# bike fell off Thule



## ehigh (Apr 19, 2011)

So about 2 months ago I was going up the highway at about 70 mph when my a strap brakes and my friends bike goes flying off the rack. Long story short, the bike only needs $90 worth of repairs and everyone is safe. Now I'm wondering if Thule is responsible in any way. It feels like I secured things properly. The strap simply broke


----------



## AZ (Apr 14, 2009)

Call Thule cs?


----------



## Rudster (Jun 25, 2008)

What leads you to believe that THULE would be responsible/liable for this incident???


----------



## wmodavis (Jun 21, 2007)

ehigh said:


> Now I'm wondering if Thule is responsible in any way.


Sure!
Find someone else to blame and sue them!
Then your future products from them will be more expensive. 
Great solution!


----------



## aedubber (Apr 17, 2011)

Yea I would call Thule and see if there is a solution , I mean it is their product that failed but then again , as an owner it's your job to make sure the straps are not fatigued/stressed or over worn out . This could go both ways , but just to keep the topic normal and no bickering call them and see what's up .. I alwys get nervous when I mount 2 bikes on my trunk rack too lol .


----------



## lkfoster (Apr 2, 2004)

Get a roof rack, I've had downtube-mounted bikes up on Thule racks up to 125 mph and nothing fell off. Off course I was young and stupid at the time. 

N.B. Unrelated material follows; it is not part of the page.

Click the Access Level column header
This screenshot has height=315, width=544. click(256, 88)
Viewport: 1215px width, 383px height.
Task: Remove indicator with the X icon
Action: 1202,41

I've also had bikes nearly fall off from trunk-mounted bikes but that was operator idiocy.


----------



## spaightlabs (Dec 3, 2011)

It was $90...

Their letter back to you will likely contain the following:

Please describe and document your periodic inspection of the rack and it's components including straps...

Be thankful it wasn't worse and check your straps..


----------



## ehigh (Apr 19, 2011)

wmodavis said:


> Sure!
> Find someone else to blame and sue them!
> Then your future products from them will be more expensive.
> Great solution!


I'm not trying to sue anyone. It isn't about the $90. It's about the fact that the rack wasn't cheap and the rubber straps are. It seems that they should provide stronger alternatives, maybe some sort of strap that can be clinched down. I'll call them in the morning.


----------



## Dirtscience (Sep 23, 2006)

I also am not exactly thrilled with the straps on my Thule, but I choose to vote with my dollars and sell my Thule (fully disclosed of corse) and buy something else. Just not sure what to get yet.


----------



## dsolomonxr50 (May 23, 2005)

For extra measures i double up with velcro straps on my thule 2. Since i tend to leave my hitchrack outdoors with my car. The elements of being outdoors do numbers on the straps. Not that i am saying the straps are weak in anyway, had my thule for almost 2 years without any hicup's, but wear and tear is going to happend.


----------